Obdachlose, die auf der Straße schlafen, Mütter, die Mahlzeiten ausfallen lassen, um ihre Kinder zu ernähren, Rentner, die auf Mülldeponien nach Pfandflaschen suchen: nichts Ungewöhnliches in Deutschland. Obwohl es eines der reichsten Länder der Welt ist, leben 13,8 Millionen Menschen in Armut oder sind von Armut bedroht. Das ist das Ergebnis des Armuts- und Reichtumsberichts 2022 des Paritätischen Wohlfahrtsverbandes, in dem Träger der Wohlfahrtspflege zusammengeschlossen sind.
Das heißt aber nicht, dass die Menschen in Deutschland im Winter verhungern oder erfrieren müssen, weil sie keine Hilfe bekommen. In den Sozialwissenschaften wird zwischen absoluter Armut, wenn Menschen ihre Grundbedürfnisse nicht befriedigen können, und relativer Armut unterschieden.
Armut: Eine Frage der Definition
Während viele Menschen in den ärmsten Ländern der Welt in absoluter Armut leben, leiden die Menschen in Europa im Allgemeinen unter relativer Armut. Sie müssen mit erheblichen materiellen Einschränkungen leben. Meistens kommen sie damit über die Runden und verzichten auf viele Dinge, die für die meisten Menschen selbstverständlich sind.
Als armutsgefährdet oder arm gilt in der Europäischen Union, wer über weniger als 60 Prozent des Durchschnittseinkommens des jeweiligen Landes verfügt. Wer weniger als 50 Prozent hat, gilt als sehr arm. Für Deutschland bedeutet dies, dass Alleinstehende mit weniger als 1.148 Euro im Monat arm sind. Für Alleinerziehende mit Kleinkind. Dieser Betrag beträgt 1492 Euro und für ein Paar mit zwei kleinen Kindern 2410 Euro. Diese Zahl basiert auf dem Betrag, der nach Abzug von Steuern und Sozialversicherungsbeiträgen sowie staatlichen Leistungen übrig bleibt.
Wie viel Geld braucht man zum Leben in Deutschland?
Deutschland versteht sich als Wohlfahrtsstaat. Wer keine Arbeit findet oder nicht arbeiten kann, erhält finanzielle Hilfen als Grundsicherung, auch Hartz IV genannt. Im Jahr 2020 lebten rund 5,3 Millionen Menschen in Deutschland ganz oder teilweise von Hartz IV.

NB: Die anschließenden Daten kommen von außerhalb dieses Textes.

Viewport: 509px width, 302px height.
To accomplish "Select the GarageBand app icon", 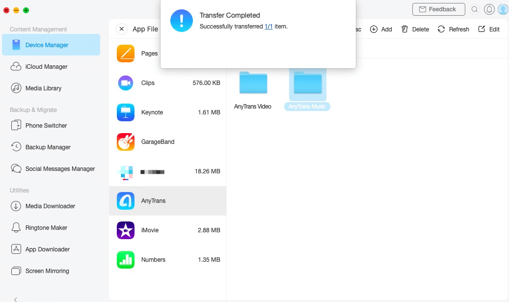I will click(126, 141).
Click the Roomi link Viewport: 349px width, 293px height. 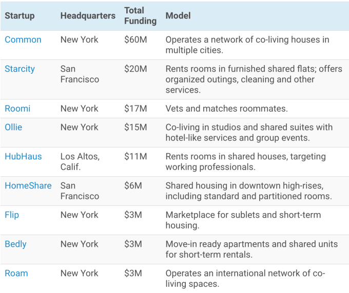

Soziale Hilfswerke kritisieren oft, dass Grundsicherung nicht vor Armut schützt. Aus diesem Grund plant die Bundesregierung ab 2023 eine Anhebung der Regelsätze auf 502 Euro im Monat, was laut Soziologe und Armutsforscher Christoph Butterwež aber nicht ausreichen wird. Um „in Würde“ zu leben und sich zum Beispiel gesund ernähren zu können, braucht man seiner Meinung nach mindestens 650 Euro im Monat.
Nach Angaben des Deutschen Gewerkschaftsbundes leben 1,5 Millionen Kinder von der Grundsicherung „Hartz IV“.
Armut ist auch bei älteren Menschen ein wachsendes Problem. Die Rente ist zu niedrig, auch nach jahrzehntelanger Zugehörigkeit. Eine Studie der Bertelsmann Stiftung zeigt, dass im Jahr 2036 etwa 20 Prozent der Rentner von Altersarmut betroffen sein könnten. Zwar können Menschen mit besonders niedriger Rente Anspruch auf Leistungen der Grundsicherung haben, aber auch Menschen mit schlecht bezahlten Jobs. Viele vermeiden es jedoch, ihre Not einzugestehen. Studien zeigen, dass zwei Drittel der Stipendiaten Stipendien aus Scham ablehnen.
Auch in Deutschland steigt die Zahl der Menschen, die trotz Vollzeitbeschäftigung nicht über die Runden kommen. Der Mindestlohn wurde auf 12 Euro pro Stunde erhöht. Für Alleinstehende ohne Kinder, die 40 Stunden in der Woche arbeiten, liegt das Nettogehalt bei rund 1480 Euro. Obwohl sie nominell über der Armutsgrenze liegen, werden ihre Löhne von der Inflation praktisch aufgezehrt.